• MATERIAL PROVIDED:
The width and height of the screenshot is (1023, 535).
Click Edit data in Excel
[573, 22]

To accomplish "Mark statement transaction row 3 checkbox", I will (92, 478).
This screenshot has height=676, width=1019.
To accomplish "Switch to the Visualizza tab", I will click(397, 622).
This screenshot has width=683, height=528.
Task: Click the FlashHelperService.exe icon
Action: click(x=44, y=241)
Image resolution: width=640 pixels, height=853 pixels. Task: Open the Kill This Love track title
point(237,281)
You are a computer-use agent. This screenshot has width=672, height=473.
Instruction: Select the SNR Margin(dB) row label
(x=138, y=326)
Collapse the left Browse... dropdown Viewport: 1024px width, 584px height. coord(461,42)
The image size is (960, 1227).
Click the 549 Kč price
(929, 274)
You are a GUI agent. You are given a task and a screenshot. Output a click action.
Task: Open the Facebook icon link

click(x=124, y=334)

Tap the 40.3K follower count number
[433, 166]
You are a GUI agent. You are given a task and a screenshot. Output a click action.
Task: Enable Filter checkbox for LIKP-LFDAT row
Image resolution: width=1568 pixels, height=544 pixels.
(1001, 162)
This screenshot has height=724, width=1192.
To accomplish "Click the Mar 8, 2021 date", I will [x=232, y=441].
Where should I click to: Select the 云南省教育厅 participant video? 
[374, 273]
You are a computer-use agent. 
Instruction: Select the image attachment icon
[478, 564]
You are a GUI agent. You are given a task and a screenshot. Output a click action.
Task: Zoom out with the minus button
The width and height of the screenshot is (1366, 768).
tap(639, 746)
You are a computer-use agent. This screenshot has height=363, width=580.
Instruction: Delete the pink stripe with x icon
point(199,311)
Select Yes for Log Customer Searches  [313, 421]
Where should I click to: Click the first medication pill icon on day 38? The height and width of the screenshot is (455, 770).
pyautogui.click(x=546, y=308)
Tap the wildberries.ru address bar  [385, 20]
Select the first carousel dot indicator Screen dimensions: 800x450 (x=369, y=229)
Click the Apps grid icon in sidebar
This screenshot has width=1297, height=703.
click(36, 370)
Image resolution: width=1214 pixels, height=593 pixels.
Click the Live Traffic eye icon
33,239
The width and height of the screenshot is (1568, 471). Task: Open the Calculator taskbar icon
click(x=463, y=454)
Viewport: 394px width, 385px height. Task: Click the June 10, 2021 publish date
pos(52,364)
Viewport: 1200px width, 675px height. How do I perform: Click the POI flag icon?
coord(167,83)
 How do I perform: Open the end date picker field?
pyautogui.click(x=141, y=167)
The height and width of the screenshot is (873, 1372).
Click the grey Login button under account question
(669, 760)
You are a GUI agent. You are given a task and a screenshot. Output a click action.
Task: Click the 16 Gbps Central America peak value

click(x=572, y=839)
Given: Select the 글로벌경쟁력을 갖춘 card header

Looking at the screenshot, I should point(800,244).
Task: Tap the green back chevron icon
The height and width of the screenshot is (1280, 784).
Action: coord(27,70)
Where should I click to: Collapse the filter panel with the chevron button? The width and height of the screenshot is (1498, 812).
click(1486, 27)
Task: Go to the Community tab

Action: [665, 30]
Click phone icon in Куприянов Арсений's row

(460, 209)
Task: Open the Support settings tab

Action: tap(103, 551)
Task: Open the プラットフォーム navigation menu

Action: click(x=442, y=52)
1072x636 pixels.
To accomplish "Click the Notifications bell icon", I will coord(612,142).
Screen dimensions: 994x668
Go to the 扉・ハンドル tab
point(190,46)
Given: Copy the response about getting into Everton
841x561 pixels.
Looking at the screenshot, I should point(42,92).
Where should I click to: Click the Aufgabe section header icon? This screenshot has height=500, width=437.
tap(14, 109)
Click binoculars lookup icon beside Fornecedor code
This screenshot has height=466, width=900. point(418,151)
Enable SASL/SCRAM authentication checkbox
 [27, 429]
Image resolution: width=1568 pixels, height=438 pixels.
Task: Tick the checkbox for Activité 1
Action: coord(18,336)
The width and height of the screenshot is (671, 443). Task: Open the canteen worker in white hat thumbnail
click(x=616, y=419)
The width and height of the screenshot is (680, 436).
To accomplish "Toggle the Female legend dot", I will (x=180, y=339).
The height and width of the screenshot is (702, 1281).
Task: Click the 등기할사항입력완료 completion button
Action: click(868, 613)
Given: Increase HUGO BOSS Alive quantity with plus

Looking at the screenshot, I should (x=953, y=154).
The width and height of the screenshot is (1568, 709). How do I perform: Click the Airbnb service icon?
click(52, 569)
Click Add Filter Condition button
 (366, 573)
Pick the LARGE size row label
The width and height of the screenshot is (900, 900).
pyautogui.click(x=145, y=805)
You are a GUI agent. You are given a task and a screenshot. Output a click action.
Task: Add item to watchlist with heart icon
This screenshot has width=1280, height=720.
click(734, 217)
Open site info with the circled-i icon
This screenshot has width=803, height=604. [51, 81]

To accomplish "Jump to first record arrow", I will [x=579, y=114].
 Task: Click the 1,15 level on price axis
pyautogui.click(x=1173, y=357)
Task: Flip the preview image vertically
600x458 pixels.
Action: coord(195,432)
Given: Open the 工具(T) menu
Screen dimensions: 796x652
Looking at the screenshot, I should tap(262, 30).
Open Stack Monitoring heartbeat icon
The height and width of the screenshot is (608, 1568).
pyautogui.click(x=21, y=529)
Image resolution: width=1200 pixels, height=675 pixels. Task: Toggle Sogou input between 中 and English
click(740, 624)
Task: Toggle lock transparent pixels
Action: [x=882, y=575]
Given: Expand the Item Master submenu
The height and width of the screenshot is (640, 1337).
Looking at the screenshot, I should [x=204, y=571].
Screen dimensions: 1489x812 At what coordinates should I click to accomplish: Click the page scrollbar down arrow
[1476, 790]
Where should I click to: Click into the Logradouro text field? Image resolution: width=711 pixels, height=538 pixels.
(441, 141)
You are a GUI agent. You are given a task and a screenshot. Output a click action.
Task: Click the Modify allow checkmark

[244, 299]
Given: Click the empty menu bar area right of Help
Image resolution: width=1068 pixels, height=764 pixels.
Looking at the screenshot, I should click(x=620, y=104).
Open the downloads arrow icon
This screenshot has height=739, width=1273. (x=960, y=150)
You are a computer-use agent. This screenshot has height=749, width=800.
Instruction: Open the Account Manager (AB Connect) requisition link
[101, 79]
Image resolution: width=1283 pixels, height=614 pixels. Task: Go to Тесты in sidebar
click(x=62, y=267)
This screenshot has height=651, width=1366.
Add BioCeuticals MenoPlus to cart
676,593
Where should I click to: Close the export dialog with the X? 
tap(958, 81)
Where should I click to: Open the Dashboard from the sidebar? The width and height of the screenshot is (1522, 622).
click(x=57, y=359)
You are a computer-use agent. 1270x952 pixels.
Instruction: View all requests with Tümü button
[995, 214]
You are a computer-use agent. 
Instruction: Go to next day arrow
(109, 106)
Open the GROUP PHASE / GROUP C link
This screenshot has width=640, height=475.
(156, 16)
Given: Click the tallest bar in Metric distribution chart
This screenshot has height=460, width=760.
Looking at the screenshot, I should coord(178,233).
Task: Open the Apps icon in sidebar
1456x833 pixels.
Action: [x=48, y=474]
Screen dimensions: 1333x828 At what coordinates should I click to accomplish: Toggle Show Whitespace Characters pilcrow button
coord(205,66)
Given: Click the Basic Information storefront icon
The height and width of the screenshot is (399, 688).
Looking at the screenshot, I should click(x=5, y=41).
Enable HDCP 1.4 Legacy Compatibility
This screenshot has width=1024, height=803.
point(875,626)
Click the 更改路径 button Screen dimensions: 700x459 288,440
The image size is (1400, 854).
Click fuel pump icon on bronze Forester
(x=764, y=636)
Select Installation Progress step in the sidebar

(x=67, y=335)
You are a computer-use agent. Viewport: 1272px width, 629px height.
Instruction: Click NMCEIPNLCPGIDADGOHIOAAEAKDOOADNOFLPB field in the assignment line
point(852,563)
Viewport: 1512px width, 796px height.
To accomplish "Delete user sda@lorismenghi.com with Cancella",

• TASK PROMPT:
Across the listing above, count the lines that include "Apps" and give the figure with no other words.

• YOUR RESPONSE:
2